On Monday, Russian newspaper Vedomosti reported that Telegram is preparing to launch an IPO in 2023, aiming for a $30 billion to $50 billion valuation, according to a source close to the company’s team. The IPO will benefit the buyers of Telegram’s bonds, which the company sold in February to raise $1 billion.
The debt sale, in turn, came right in time for earlier Telegram investors’ pay day, as the company is closing the book on its $1.7 billion token sale three years ago. According to Russian publication The Bell, Telegram started to pay back the last investors who didn’t withdraw their investments right away in 2020.
Two sources familiar with the token sale confirmed to CoinDesk that the process had started. According to one of them, non-American investors lent Telegram $500 million to $600 million back in 2019 following the news the company no longer planned to launch TON.
Last May, Telegram announced it discontinued the work on its TON (Telegram Open Network) blockchain project. The project started in 2018 with much fanfare, secretly raising $1.7 billion from qualified investors and pledging to develop a proof-of-stake blockchain with a native token. Telegram planned to build TON into the messaging app, potentially exposing some 200 million (at the time) Telegram users to TON’s native crypto token, gram.
The project attracted prominent investors from all over the world, including funds Sequoia, Ribbit Capital and Lightspeed Ventures, plus Russian oligarch Roman Abramovich and former Russian government member Mikhail Abyzov.
However, right before the planned launch in October 2019, the U.S. Securities and Exchange Commission (SEC) sued Telegram, saying the company had been struggling financially and was planning to issue unregistered securities disguised as utility tokens to fund its operations.
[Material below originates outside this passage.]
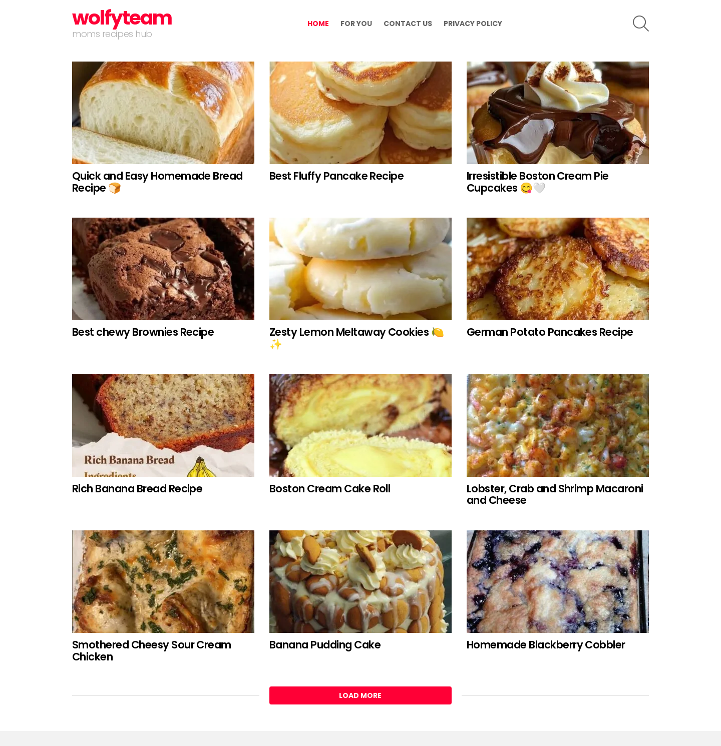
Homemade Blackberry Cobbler (546, 644)
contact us (408, 24)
The legal battle essentially lead to Telegram shutting down the project in May 2020 after striking a settlement with the SEC and agreeing to pay $18.5 million in penalties and return the money it raised.
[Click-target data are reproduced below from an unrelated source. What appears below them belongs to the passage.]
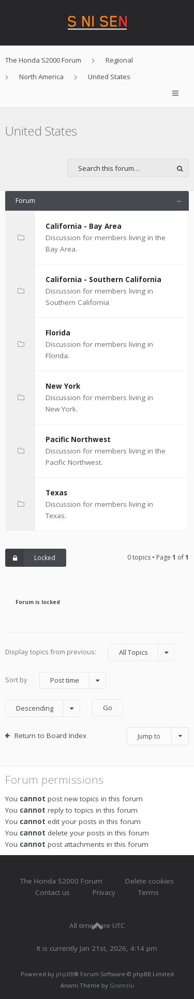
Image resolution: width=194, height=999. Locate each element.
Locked (30, 557)
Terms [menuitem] (148, 892)
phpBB (65, 974)
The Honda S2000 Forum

The project was open source and later launched independently without Telegram’s involvement, at least officially.
After shutting down TON, Telegram offered investors to either take 72% of their money back right away or lend the funds to Telegram for one year and get back 110% in 2021 – the latter, however, was not available to U.S. investors. Back in 2019, some investors hoped that at some point they could get paid back in Telegram’s equity (and invested in TON as a proxy for Telegram’s equity), they told CoinDesk, but Telegram quickly made clear that splitting ownership was not on the table.
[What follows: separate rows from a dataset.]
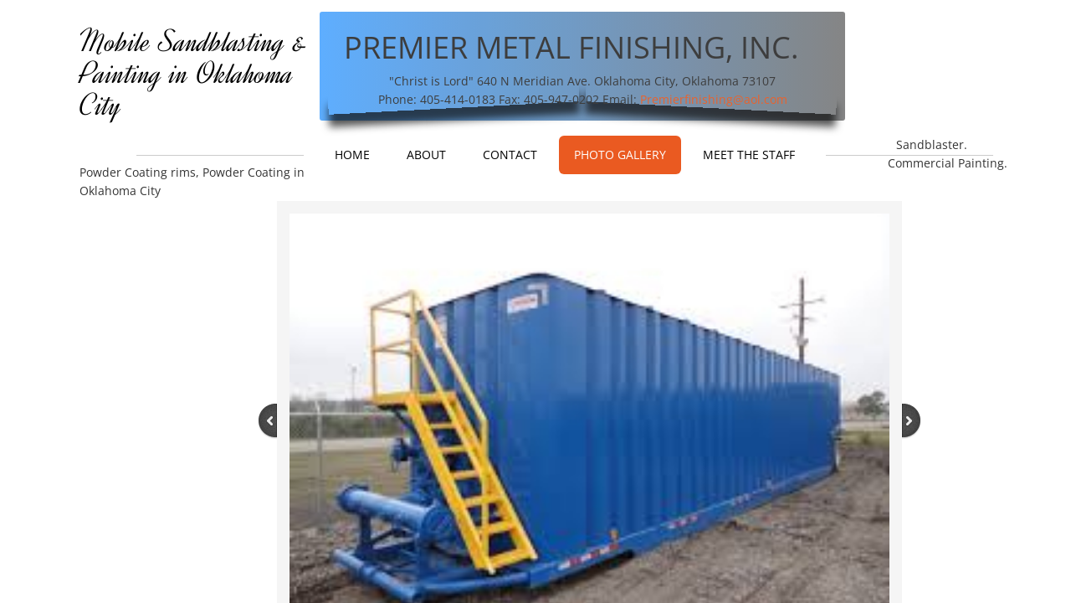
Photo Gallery (620, 154)
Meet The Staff (749, 154)
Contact (510, 154)
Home (352, 154)
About (426, 154)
“Telegram may need to sell some equity later to get the money to repay the loan, but repayment in equity was not offered as an option,” Telegram’s spokesperson told CoinDesk at that time in an email. Apparently, instead of the equity sale, Telegram ended up doing a bond sale to pay back gram token buyers.
The IPO will be a different situation compared to Telegram giving out equity to TON investors back in 2020, a source close to the project told CoinDesk. The difference is that the IPO, supposedly, will give shareholders less control over Telegram. Telegram founder Pavel Durov is said to be famously allergic to the idea of sharing Telegram ownership with anyone after the dramatic fallout with shareholders of its previous project, the social network Vk.com.
“If you let in investors with a big share and active attitude, they would obviously try to control the company,” the source said.
EDIT (April 13, 10:55 UTC): This article previously mistakenly said Telegram valuation for an IPO was expected to be between $30 million and $50 million, instead of $30 billion and $50 billion. That paragraph has been corrected.